• CONSEGNA 1
Indica se ciascuna affermazione concorda con il brano sulle primarie, rispondendo sì o no e citando le parole decisive del testo. (a) Per partecipare alle primarie bastavano due euro. (b) L'autore dichiara di non aver mai preso parte alle primarie. (c) La logica delle primarie era legata a una visione del nuovo da costruire.
• CONSEGNA 2
Prosegui il brano sulle primarie a partire dalla sua ultima frase.

• ESTRATTO DEL DOCUMENTO
···
L’intera costruzione si è piegata a quello scopo. Statuto, regole, filiere, correnti e carriere, ogni passo da lì in poi ha teso a esasperare un profilo schiacciato sulle istituzioni, con la sola vocazione al governo, ma in una scissione dalle ragioni più prossime al mondo esterno.
Del resto quale altra pozione o intruglio avrebbe spinto persone di senno a raccontare le primarie come discrimine della nuova identità? Le primarie capisci? Non l’idea di giustizia o la frontiera di emancipazione, o il soddisfare bisogni vitali in ambiti sempre più espulsi dalla relazione tra inclusi e non. Le primarie! Conferendo alla deliberazione dal basso – tout le monde al modico prezzo di due euro – il diritto a scegliersi il «sovrano». Ma quella logica, in nulla agganciata a una visione del nuovo da costruire, rispondeva allo scopo: centralizzare il consenso sulla persona scambiando un’adesione cosciente col metadone dei gazebo. Un pasticcio destinato a peggiorare col tempo. Penso di doverlo dire anche per diretta complicità avendo preso parte a una di quelle contese.
···
[Record tratti da una raccolta di dati]
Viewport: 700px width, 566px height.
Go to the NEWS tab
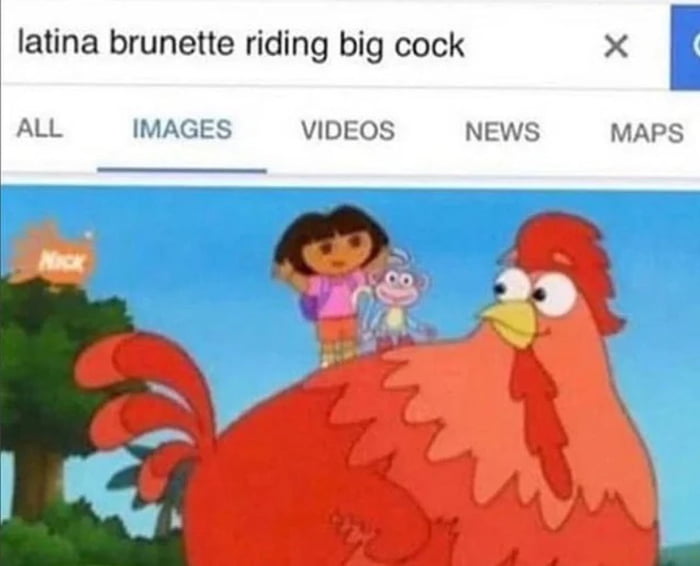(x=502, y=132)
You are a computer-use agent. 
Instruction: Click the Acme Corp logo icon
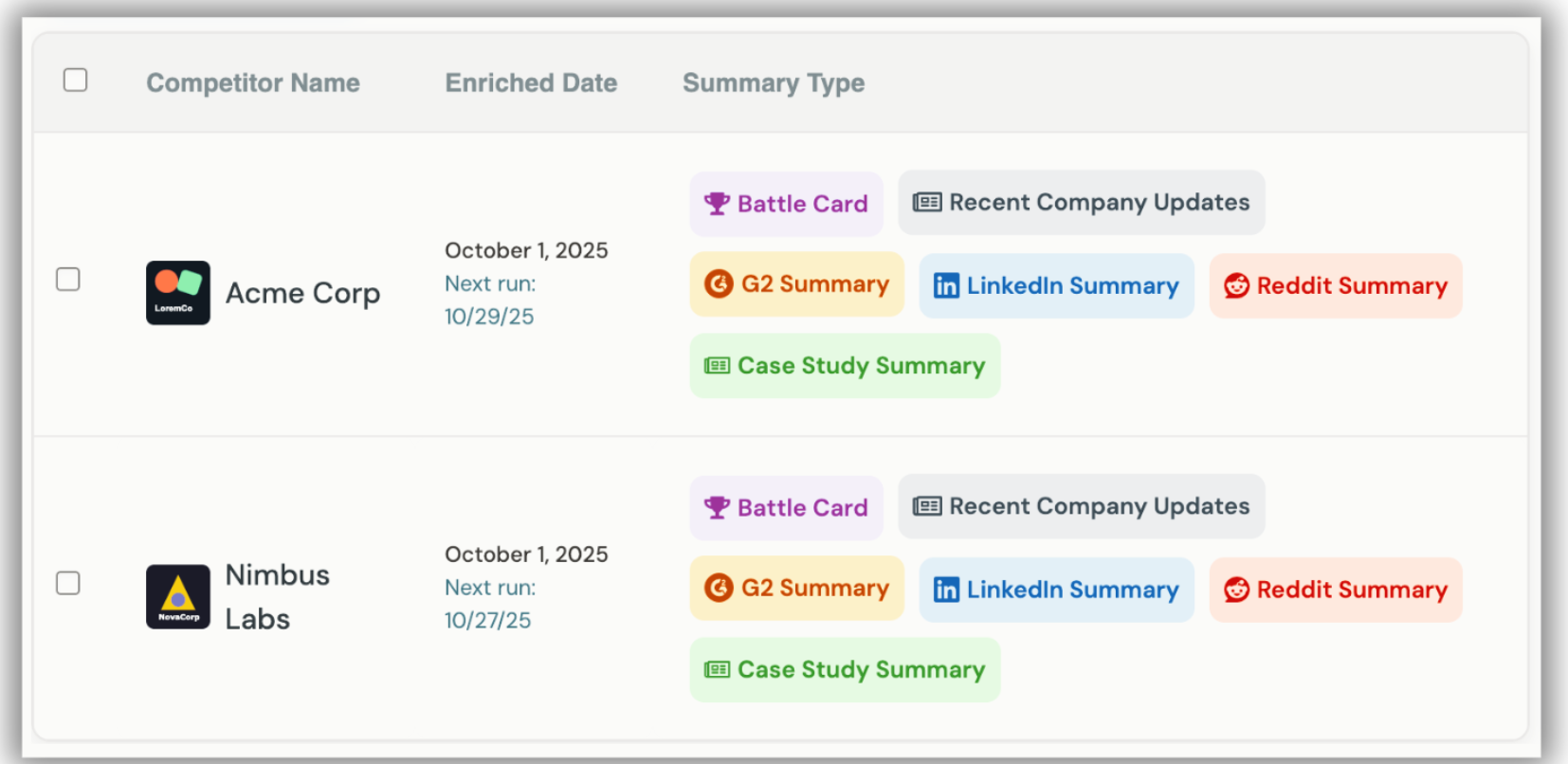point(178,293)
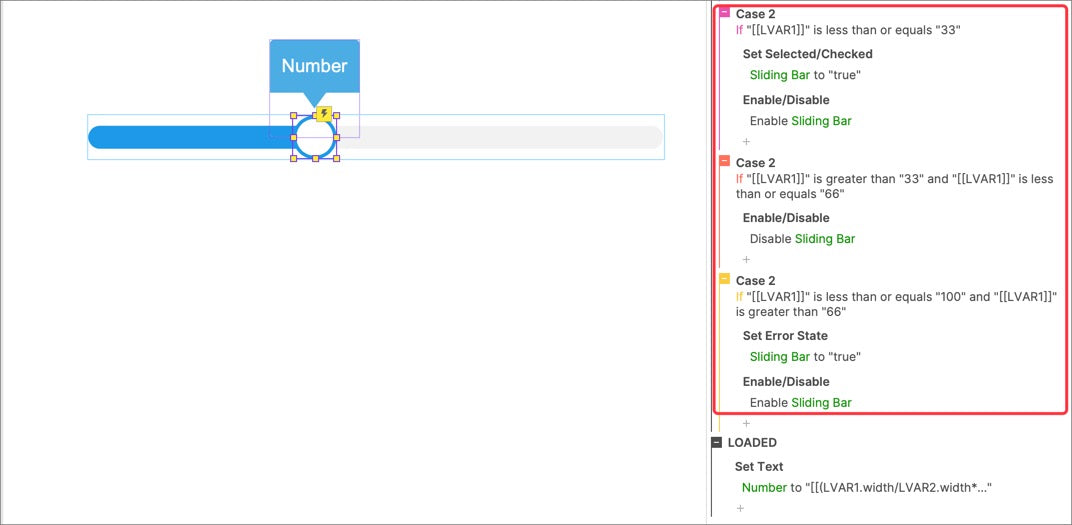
···
• RISPOSTA ATTESA 1
(a) Sì: «tout le monde al modico prezzo di due euro».
(b) No: «avendo preso parte a una di quelle contese».
(c) No: «in nulla agganciata a una visione del nuovo da costruire».

• RISPOSTA ATTESA 2
Il punto è stato confinare la cittadinanza politica a una dimensione giocata, da lì in avanti, su piani diversi: l’uso dei media, l’abilità a cumulare risorse fuori dai canali pubblici, il comporre alleanze estranee all’universo sociale di ieri. Se vogliamo riflettere con onestà, questa logica, in parte esasperata nella stagione ultima, viene da prima. Origina dall’equivoco dell’inizio, la gerarchia invertita tra punta e base della piramide.
Non capiamo neppure la performance del 4 marzo se non le restituiamo questo respiro. Perché fenomeni del genere non si improvvisano, nel bene o nel male. In questo la scarsa analisi della sconfitta, l’ennesima rimozione, lascia interdetti perché presuppone l’idea di aver fatto buona parte del lavoro come si doveva. Seguendo questo filo però si lasciano fuori dalla porta le chiavi di accesso alla perdita di milioni di voti. Non lo scrivo per rovesciare su altri le responsabilità. Se posso una parentesi, sento di essere partecipe, e al fondo tra gli artefici di tanto abbaglio fosse solo per averlo taciuto anche prima dell’ultima fase. Quindi la durezza è necessaria perché il tempo è scaduto. Da molto. E ora sull’onda degli eventi, e della sconfitta, merita compiere quel reset troppe volte evocato e rimasto a mezz’aria. E allora via, una volta scelto di remare controcorrente, facciamolo come si può e si deve.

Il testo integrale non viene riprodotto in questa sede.